I heard about this book a while ago, and have meant to grab a copy for a while.  I don't know what took me so long (I know, a month after publication. Slacker.).  The premise sounded fabulous - based on the true story of a dead prostitute's frozen body found propped up at city hall when suffrage was in it's height, Casanova chose to tell the story through a fictional 16 year old daughter. The basic premise is that 16 year old Sadie Rose lost the ability to speak after her mother died 11 years ago.  She was taken in by a senator, and Sadie feels pressure to be who they want her to be, even if she isn't quite sure who she is. When she finds pictures of her mother, it unlocks memories and helps her find her voice.  That's as much summary as you get, because other better people write other better summaries.

The thing about this book is that I found it... pensive. That's almost the right word, but maybe quiet works better? It's not an action packed book, full of adventure and unpredictability, it's a coming of age story that more slowly takes you on a journey. But that's also not right because that makes the book sound boring, and it isn't. Casanova does a great job with the historical setting and the resulting social details - Google tells me Casanova wrote for American girls and I find that not at all surprising.
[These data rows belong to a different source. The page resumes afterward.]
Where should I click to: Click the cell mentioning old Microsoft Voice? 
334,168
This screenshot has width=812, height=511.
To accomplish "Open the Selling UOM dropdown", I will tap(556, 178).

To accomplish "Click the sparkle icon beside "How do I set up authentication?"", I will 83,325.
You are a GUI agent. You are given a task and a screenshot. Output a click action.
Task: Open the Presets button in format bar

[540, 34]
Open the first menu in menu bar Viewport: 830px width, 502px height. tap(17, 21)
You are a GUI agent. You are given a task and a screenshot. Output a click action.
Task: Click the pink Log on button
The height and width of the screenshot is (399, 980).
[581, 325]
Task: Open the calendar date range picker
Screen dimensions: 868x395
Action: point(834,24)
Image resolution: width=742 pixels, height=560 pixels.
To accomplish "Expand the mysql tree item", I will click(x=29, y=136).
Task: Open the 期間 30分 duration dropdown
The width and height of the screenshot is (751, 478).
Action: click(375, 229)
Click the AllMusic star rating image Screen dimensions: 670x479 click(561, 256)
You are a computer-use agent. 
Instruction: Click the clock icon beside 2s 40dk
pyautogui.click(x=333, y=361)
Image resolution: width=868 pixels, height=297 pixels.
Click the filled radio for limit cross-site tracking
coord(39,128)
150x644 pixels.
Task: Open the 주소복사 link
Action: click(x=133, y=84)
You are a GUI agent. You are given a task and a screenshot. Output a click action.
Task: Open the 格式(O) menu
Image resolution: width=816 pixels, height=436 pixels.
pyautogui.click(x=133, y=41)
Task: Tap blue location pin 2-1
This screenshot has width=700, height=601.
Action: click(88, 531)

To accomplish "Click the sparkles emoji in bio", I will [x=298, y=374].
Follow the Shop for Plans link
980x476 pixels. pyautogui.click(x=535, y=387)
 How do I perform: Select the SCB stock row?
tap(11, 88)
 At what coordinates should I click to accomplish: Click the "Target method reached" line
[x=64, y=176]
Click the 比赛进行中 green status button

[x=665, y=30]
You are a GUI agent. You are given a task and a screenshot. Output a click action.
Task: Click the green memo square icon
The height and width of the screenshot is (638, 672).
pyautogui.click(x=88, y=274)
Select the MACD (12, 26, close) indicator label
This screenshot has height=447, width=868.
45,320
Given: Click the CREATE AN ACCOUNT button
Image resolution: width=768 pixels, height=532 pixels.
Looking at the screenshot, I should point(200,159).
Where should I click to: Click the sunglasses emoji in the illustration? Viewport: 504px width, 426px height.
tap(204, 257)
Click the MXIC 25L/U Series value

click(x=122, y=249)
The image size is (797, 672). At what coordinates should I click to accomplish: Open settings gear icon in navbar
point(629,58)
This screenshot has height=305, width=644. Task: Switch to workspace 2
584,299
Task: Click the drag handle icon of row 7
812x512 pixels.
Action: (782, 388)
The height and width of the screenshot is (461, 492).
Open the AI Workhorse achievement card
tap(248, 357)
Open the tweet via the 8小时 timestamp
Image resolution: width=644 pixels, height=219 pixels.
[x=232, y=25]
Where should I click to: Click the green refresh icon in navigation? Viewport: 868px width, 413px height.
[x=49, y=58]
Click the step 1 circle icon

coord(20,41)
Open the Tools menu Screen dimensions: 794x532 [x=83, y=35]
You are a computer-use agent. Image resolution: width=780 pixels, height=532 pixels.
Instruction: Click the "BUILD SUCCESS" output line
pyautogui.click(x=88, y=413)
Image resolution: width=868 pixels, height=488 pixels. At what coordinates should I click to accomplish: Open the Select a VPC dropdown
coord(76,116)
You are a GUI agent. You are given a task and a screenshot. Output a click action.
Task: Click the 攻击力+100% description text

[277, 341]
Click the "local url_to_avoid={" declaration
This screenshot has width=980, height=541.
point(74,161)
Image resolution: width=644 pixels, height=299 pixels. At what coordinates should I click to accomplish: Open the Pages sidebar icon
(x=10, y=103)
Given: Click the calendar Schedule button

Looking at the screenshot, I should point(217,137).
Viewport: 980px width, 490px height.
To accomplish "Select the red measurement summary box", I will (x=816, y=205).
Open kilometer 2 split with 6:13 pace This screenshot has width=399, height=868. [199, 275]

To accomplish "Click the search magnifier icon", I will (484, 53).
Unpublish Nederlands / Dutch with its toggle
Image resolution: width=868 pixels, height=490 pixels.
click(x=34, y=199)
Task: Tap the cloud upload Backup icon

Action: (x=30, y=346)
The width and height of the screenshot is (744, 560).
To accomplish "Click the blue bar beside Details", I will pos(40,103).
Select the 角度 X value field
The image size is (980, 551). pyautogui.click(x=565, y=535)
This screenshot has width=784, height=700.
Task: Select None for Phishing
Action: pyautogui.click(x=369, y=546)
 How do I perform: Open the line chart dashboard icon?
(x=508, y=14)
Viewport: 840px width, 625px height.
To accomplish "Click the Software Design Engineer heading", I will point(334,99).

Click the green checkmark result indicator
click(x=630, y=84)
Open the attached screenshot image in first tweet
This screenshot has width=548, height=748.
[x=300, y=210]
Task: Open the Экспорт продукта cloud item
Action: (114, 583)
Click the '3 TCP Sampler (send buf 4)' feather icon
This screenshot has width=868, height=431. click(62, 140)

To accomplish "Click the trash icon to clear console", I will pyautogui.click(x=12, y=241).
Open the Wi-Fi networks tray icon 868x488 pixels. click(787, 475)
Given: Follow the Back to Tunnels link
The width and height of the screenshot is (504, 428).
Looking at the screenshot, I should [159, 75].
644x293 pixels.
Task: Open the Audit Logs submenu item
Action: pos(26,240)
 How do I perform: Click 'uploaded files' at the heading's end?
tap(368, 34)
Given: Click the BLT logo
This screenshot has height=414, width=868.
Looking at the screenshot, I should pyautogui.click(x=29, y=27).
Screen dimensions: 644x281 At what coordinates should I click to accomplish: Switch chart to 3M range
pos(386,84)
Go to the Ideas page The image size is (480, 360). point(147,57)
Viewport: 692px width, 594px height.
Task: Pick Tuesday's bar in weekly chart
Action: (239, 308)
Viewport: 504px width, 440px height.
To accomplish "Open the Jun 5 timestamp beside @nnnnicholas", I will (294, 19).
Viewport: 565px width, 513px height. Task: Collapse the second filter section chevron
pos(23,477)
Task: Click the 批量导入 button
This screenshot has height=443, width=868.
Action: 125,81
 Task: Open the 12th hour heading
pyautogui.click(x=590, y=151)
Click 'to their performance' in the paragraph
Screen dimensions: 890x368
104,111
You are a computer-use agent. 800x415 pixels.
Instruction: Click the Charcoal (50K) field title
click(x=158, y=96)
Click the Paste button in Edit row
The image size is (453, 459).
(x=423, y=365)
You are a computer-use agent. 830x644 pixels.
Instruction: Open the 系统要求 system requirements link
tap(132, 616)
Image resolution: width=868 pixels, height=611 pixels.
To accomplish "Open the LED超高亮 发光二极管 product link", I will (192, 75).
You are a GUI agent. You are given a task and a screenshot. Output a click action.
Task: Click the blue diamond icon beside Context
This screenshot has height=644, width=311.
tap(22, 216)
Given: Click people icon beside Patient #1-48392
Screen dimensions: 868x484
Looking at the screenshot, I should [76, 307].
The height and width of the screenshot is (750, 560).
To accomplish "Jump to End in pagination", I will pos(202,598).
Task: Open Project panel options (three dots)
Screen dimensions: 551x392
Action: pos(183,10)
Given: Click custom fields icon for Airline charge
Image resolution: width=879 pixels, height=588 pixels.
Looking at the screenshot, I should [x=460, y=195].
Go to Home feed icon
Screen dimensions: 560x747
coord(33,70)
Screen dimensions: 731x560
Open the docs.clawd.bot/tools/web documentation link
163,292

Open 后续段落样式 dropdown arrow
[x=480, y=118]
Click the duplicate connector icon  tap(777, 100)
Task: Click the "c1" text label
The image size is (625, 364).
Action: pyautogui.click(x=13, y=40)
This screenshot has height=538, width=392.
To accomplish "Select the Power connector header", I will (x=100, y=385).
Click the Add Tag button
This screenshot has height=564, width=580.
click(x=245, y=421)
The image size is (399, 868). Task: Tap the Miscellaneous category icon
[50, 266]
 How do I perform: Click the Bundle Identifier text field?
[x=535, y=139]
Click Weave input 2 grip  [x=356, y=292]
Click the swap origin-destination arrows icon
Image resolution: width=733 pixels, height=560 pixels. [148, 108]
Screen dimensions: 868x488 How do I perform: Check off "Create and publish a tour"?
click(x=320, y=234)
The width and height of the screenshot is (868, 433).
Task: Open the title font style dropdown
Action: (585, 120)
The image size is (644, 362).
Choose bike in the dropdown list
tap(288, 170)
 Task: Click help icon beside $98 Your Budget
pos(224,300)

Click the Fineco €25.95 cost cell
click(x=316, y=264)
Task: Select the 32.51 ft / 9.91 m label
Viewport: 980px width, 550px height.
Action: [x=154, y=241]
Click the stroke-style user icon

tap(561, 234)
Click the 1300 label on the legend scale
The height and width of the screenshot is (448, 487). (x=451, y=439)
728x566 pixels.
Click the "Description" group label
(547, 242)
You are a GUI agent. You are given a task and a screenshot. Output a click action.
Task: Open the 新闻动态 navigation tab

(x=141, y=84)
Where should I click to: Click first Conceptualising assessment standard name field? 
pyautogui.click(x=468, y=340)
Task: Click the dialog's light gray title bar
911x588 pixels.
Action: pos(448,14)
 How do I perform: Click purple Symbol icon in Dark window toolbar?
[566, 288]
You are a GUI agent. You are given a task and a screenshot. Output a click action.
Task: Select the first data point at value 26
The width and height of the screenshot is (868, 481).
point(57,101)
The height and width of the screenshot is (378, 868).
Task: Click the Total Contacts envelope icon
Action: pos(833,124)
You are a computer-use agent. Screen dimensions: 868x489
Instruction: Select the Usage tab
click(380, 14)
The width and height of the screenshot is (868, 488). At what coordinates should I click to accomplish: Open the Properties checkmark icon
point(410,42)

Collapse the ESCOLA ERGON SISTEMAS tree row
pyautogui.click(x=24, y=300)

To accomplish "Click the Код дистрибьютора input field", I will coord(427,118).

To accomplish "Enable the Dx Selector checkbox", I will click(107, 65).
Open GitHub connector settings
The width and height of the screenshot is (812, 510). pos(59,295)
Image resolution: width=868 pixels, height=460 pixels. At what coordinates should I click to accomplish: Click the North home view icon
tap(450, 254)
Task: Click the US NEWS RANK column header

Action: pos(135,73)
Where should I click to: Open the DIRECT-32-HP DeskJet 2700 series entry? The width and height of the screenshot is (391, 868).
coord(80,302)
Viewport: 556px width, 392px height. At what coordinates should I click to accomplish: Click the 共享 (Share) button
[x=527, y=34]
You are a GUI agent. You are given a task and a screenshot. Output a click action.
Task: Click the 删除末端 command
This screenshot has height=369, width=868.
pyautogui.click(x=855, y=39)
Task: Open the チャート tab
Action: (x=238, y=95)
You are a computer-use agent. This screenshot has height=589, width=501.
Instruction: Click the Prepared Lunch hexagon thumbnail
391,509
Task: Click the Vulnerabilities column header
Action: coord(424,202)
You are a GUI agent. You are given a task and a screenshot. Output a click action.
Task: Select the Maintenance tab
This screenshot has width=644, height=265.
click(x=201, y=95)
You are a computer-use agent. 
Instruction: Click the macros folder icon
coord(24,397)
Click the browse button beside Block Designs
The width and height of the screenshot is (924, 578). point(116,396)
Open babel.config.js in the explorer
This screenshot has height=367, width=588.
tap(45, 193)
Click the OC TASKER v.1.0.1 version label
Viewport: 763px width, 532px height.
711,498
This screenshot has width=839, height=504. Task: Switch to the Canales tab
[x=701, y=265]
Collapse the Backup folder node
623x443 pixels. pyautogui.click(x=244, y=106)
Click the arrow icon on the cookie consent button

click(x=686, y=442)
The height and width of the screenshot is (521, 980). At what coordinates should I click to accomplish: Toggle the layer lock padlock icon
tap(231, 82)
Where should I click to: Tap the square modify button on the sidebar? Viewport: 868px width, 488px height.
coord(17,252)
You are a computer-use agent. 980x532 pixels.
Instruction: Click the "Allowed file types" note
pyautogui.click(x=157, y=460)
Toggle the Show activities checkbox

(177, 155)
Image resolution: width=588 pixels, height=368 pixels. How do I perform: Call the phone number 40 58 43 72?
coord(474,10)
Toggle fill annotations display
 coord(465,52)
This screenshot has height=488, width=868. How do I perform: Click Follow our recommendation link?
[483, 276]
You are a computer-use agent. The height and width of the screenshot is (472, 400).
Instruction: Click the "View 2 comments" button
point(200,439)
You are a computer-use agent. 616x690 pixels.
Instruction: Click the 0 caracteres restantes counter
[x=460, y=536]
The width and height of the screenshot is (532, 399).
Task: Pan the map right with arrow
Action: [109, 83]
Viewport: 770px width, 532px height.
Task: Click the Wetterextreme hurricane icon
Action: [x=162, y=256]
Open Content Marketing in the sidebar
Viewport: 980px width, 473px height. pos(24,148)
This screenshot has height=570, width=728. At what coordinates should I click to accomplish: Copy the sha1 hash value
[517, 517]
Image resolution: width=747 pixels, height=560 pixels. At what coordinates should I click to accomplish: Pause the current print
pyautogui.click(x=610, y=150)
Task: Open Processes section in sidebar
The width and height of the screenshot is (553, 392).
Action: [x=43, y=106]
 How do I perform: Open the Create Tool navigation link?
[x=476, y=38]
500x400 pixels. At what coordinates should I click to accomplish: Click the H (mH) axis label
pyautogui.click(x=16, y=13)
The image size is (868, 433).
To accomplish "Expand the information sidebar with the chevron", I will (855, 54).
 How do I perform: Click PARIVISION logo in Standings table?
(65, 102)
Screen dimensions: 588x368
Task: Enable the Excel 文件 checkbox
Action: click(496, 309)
Clearly historical fiction is an area she enjoys writing about.  Frankly, that's one of the problems - I wonder if Casanova is writing a touch out of her comfort zone in terms of age bracket, because the plot at times is a bit awkward, and some of the secondary characters are a little too shallow. That being said, Sadie Rose is a great character, pitched pretty spot on to her 13-17 age range (though I admittedly would lean more to 12-15 age range for recommendations, personally).

Casanova is generally a fantastic writer - the book is beautifully written and the premise is solid. I liked this book, I just didn't love it. But that's not a bad thing, because I will 100% suggest this book to some of the teens at my library. I think younger readers will find something very appealing about Sadie's rather rapid transformation - the identifiable nature of feeling the need to figure out who you are.  All this being said, it was a quick read and an enjoyable one.

*** Review is based on an advance copy from NetGalley. Blah Blah this didn't affect my review. Promise.